CHALLENGE: Copy the material below line for line, changing nothing.

MATERIAL FOR THE TASK:

+ + + + + + +

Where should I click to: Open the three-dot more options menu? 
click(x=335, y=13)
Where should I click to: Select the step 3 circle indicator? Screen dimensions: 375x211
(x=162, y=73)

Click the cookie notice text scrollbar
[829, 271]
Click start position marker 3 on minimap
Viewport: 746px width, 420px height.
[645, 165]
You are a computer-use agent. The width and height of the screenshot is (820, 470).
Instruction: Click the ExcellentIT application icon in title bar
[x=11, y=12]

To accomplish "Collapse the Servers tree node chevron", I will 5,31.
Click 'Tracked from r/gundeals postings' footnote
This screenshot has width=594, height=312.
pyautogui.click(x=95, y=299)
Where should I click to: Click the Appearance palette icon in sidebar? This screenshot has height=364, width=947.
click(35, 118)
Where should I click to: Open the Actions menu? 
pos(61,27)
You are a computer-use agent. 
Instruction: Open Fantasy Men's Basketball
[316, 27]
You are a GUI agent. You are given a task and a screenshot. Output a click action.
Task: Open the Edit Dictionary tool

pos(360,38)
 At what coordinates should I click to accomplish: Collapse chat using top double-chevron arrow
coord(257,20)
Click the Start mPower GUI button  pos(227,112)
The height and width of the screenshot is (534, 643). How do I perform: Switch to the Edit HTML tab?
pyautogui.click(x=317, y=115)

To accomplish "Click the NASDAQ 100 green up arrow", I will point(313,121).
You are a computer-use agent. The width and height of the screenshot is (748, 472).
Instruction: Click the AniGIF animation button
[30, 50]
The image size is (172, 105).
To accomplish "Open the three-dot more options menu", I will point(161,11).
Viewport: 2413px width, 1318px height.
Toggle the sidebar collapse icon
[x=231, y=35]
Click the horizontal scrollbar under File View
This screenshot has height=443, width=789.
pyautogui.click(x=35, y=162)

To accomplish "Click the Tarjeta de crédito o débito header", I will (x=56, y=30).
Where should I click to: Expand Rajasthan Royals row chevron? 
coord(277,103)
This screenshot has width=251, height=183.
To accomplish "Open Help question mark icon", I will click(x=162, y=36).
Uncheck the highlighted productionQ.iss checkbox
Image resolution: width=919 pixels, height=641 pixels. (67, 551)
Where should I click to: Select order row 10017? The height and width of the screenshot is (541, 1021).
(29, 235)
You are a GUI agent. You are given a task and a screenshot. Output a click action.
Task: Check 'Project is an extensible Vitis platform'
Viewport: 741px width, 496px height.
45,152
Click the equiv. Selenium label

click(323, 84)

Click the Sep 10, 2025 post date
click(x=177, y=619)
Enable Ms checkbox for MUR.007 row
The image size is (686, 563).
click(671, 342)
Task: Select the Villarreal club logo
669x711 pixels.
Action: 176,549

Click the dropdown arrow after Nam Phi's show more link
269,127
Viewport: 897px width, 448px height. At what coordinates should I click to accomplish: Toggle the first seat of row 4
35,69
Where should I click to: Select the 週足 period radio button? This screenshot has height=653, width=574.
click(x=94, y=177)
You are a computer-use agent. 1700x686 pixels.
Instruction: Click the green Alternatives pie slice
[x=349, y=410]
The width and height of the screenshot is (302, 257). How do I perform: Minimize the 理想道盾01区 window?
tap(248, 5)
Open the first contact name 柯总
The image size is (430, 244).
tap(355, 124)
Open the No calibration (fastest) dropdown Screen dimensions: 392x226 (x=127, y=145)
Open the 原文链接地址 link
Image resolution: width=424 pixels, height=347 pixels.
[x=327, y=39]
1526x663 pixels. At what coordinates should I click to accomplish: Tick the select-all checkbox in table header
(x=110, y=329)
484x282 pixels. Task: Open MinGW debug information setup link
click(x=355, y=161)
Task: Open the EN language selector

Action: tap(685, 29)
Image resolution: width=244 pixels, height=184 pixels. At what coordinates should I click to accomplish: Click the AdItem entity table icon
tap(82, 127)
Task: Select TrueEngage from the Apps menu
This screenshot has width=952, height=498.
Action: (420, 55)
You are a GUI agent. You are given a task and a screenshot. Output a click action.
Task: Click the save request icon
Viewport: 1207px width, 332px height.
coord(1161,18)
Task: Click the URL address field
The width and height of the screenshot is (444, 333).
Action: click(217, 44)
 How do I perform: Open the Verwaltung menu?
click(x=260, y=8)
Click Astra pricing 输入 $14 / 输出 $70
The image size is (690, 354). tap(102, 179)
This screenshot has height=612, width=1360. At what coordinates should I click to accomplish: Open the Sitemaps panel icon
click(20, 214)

+ + + + + + +

SOLUTION FOR THIS EXERCISE:
Where should I click to: Open the three-dot more options menu? 
click(x=335, y=13)
Where should I click to: Select the step 3 circle indicator? Screen dimensions: 375x211
(x=162, y=73)

Click the cookie notice text scrollbar
[829, 271]
Click start position marker 3 on minimap
Viewport: 746px width, 420px height.
[645, 165]
You are a computer-use agent. The width and height of the screenshot is (820, 470).
Instruction: Click the ExcellentIT application icon in title bar
[x=11, y=12]

To accomplish "Collapse the Servers tree node chevron", I will 5,31.
Click 'Tracked from r/gundeals postings' footnote
This screenshot has width=594, height=312.
pyautogui.click(x=95, y=299)
Where should I click to: Click the Appearance palette icon in sidebar? This screenshot has height=364, width=947.
click(35, 118)
Where should I click to: Open the Actions menu? 
pos(61,27)
You are a computer-use agent. 
Instruction: Open Fantasy Men's Basketball
[316, 27]
You are a GUI agent. You are given a task and a screenshot. Output a click action.
Task: Open the Edit Dictionary tool

pos(360,38)
 At what coordinates should I click to accomplish: Collapse chat using top double-chevron arrow
coord(257,20)
Click the Start mPower GUI button  pos(227,112)
The height and width of the screenshot is (534, 643). How do I perform: Switch to the Edit HTML tab?
pyautogui.click(x=317, y=115)

To accomplish "Click the NASDAQ 100 green up arrow", I will point(313,121).
You are a computer-use agent. The width and height of the screenshot is (748, 472).
Instruction: Click the AniGIF animation button
[30, 50]
The image size is (172, 105).
To accomplish "Open the three-dot more options menu", I will point(161,11).
Viewport: 2413px width, 1318px height.
Toggle the sidebar collapse icon
[x=231, y=35]
Click the horizontal scrollbar under File View
This screenshot has height=443, width=789.
pyautogui.click(x=35, y=162)

To accomplish "Click the Tarjeta de crédito o débito header", I will (x=56, y=30).
Where should I click to: Expand Rajasthan Royals row chevron? 
coord(277,103)
This screenshot has width=251, height=183.
To accomplish "Open Help question mark icon", I will click(x=162, y=36).
Uncheck the highlighted productionQ.iss checkbox
Image resolution: width=919 pixels, height=641 pixels. (67, 551)
Where should I click to: Select order row 10017? The height and width of the screenshot is (541, 1021).
(29, 235)
You are a GUI agent. You are given a task and a screenshot. Output a click action.
Task: Check 'Project is an extensible Vitis platform'
Viewport: 741px width, 496px height.
45,152
Click the equiv. Selenium label

click(323, 84)

Click the Sep 10, 2025 post date
click(x=177, y=619)
Enable Ms checkbox for MUR.007 row
The image size is (686, 563).
click(671, 342)
Task: Select the Villarreal club logo
669x711 pixels.
Action: 176,549

Click the dropdown arrow after Nam Phi's show more link
269,127
Viewport: 897px width, 448px height. At what coordinates should I click to accomplish: Toggle the first seat of row 4
35,69
Where should I click to: Select the 週足 period radio button? This screenshot has height=653, width=574.
click(x=94, y=177)
You are a computer-use agent. 1700x686 pixels.
Instruction: Click the green Alternatives pie slice
[x=349, y=410]
The width and height of the screenshot is (302, 257). How do I perform: Minimize the 理想道盾01区 window?
tap(248, 5)
Open the first contact name 柯总
The image size is (430, 244).
tap(355, 124)
Open the No calibration (fastest) dropdown Screen dimensions: 392x226 (x=127, y=145)
Open the 原文链接地址 link
Image resolution: width=424 pixels, height=347 pixels.
[x=327, y=39]
1526x663 pixels. At what coordinates should I click to accomplish: Tick the select-all checkbox in table header
(x=110, y=329)
484x282 pixels. Task: Open MinGW debug information setup link
click(x=355, y=161)
Task: Open the EN language selector

Action: tap(685, 29)
Image resolution: width=244 pixels, height=184 pixels. At what coordinates should I click to accomplish: Click the AdItem entity table icon
tap(82, 127)
Task: Select TrueEngage from the Apps menu
This screenshot has width=952, height=498.
Action: (420, 55)
You are a GUI agent. You are given a task and a screenshot. Output a click action.
Task: Click the save request icon
Viewport: 1207px width, 332px height.
coord(1161,18)
Task: Click the URL address field
The width and height of the screenshot is (444, 333).
Action: click(217, 44)
 How do I perform: Open the Verwaltung menu?
click(x=260, y=8)
Click Astra pricing 输入 $14 / 输出 $70
The image size is (690, 354). tap(102, 179)
This screenshot has height=612, width=1360. At what coordinates should I click to accomplish: Open the Sitemaps panel icon
click(20, 214)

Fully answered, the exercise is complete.